2023年12月10日(日) しんぶん赤旗

 

 

○田村智子君 日本共産党の田村智子です。

 物価高騰が暮らしに襲いかかっています。食費や日用品などを節約している多くの国民にとって節約のやりようがないというのが家賃なんですね。これまで、派遣村、ネットカフェ難民、コロナ危機など、住まいの保障ということは幾度となく政治の課題になりながら、本格的な政策は検討されないままになっています。

 まず、資料一なんですけれども、国立社会保障・人口問題研究所が二〇二一年に出版した「日本の居住保障」から取ったものです。

 住居費が可処分所得の四割を超える世帯の人数が総人口に占める割合、これを住居費過重負担率、住居費の負担が重過ぎる人の割合として算出をして国際比較をしています。日本は一九・三%、民間賃貸住宅では三五・五%、しかも、所得が下位二〇%では七三・二%の人たちが住居費が重過ぎるということになるんですね。

 国際比較で全体として高い数値なんですが、特に低所得者の過重負担率というのは突出して高くなっています。これは日本の住宅政策の貧困を表していると思いますが、大臣、どうでしょうか。

○国務大臣(斉藤鉄夫君) 今、田村委員から住居費過重負担率についてお示しがございました。
 この住居費過重負担率については、OECDの二〇二〇年の調査によりますと、持家と賃貸の合計では日本は八%程度となっておりまして、北欧諸国やイギリスといった国々と大きく変わらず、フランスやドイツよりは高いものの、アメリカよりは低い数値となっております。ですから、今、田村委員お示しになったこの資料とちょっと数字が違うわけでございますけれども、OECDの資料ではそうなっております。

 その傾向は、人口、世帯構成や地域的特性、歴史的背景、住まいに対する志向といった事情によって異なり、必ずしもその数値が住宅困窮に直接的に結び付くものとは言えないと考えております。他方、そうした数値にかかわらず、現に住宅の確保に配慮が必要な方もいることから、誰もが安心して暮らせる居住環境の整備は重要な課題であると認識しております。

 住宅政策につきましては、戦後の絶対的な住宅の不足の中で、公営住宅の整備など、全世帯数を超える住宅供給を確保することから始まり、居住水準や住宅性能の向上を図るとともに住宅セーフティーネット制度を充実してきたところであり、こうした施策に引き続き取り組んでまいりたいと思います。

○田村智子君 これ、配った資料もよく見ていただければ、例えば、ちょっと見えにくいんですけれども、非民間の賃貸、つまり公営住宅ですよね、日本の高さってひどいですよ、これ負担の高さ、この表で見てもね。

 それで、今イギリスの話ありました。
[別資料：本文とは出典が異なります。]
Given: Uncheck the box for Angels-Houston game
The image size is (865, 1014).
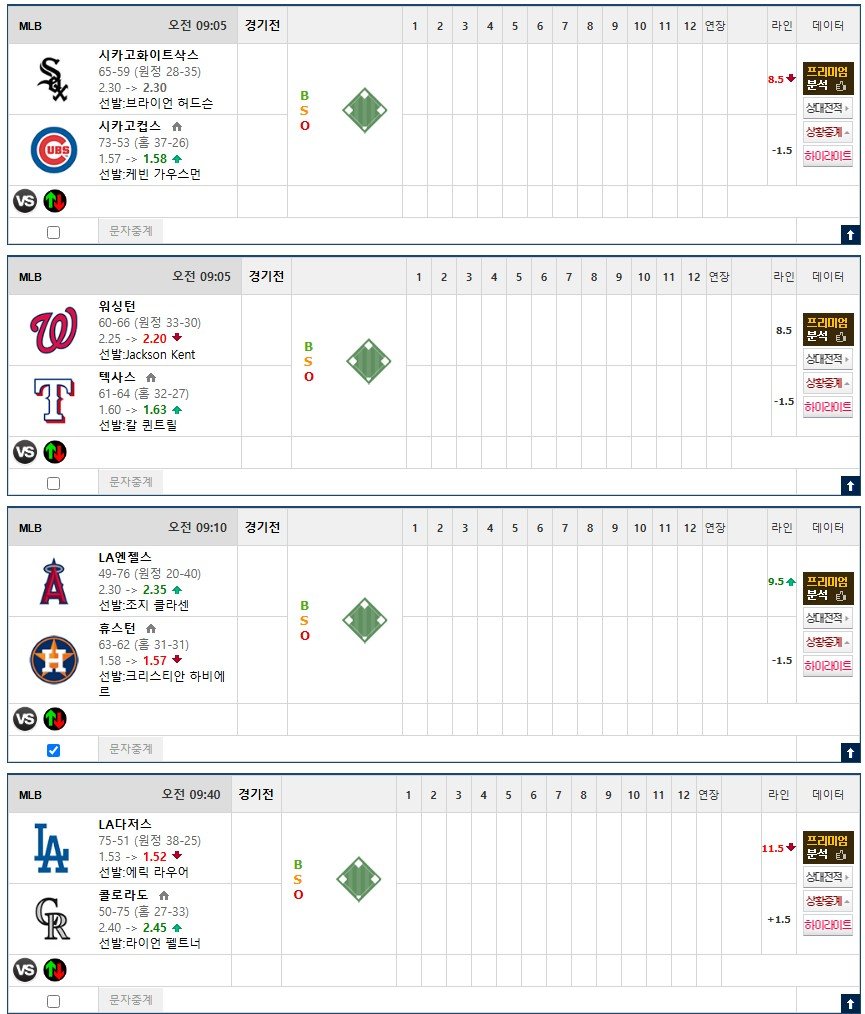Looking at the screenshot, I should tap(54, 750).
しかし、イギリスというのは、この住居費過重負担率の中に家賃補助は考慮されていないんですよ。二〇一九年三月時点で、イギリスの家賃補助は三百九十八万件、住居世帯率は一四・六%、平均支給額は一世帯当たり月額四百三十四ポンド、日本円にして約六万円なんですね。ですから、資料の二見ていただくと、二〇一五年、政府支出の住宅手当は、イギリス、GDP比で一・四%になるんですよ。

 それから、フランス。二〇一八年、住宅予算の四三%が住宅手当なんです。一人親世帯の六二%に住宅手当が支給されています。もちろん、家族手当は日本よりも格段に充実している上での住宅手当なんです。

 ですから、日本は非常に家賃が高いのに住宅手当がないという、そういう国でもあるんですよ。持家については住宅ローン減税などの支援制度がある、だけど賃貸の居住者に対して一般的な家賃補助制度がない。これ、なぜなんでしょうか。

○政府参考人(石坂聡君) 住まいは生活の基盤であり、持家のみならず賃貸住宅も対象に、様々なニーズに応じた住まいの確保を支援してございます。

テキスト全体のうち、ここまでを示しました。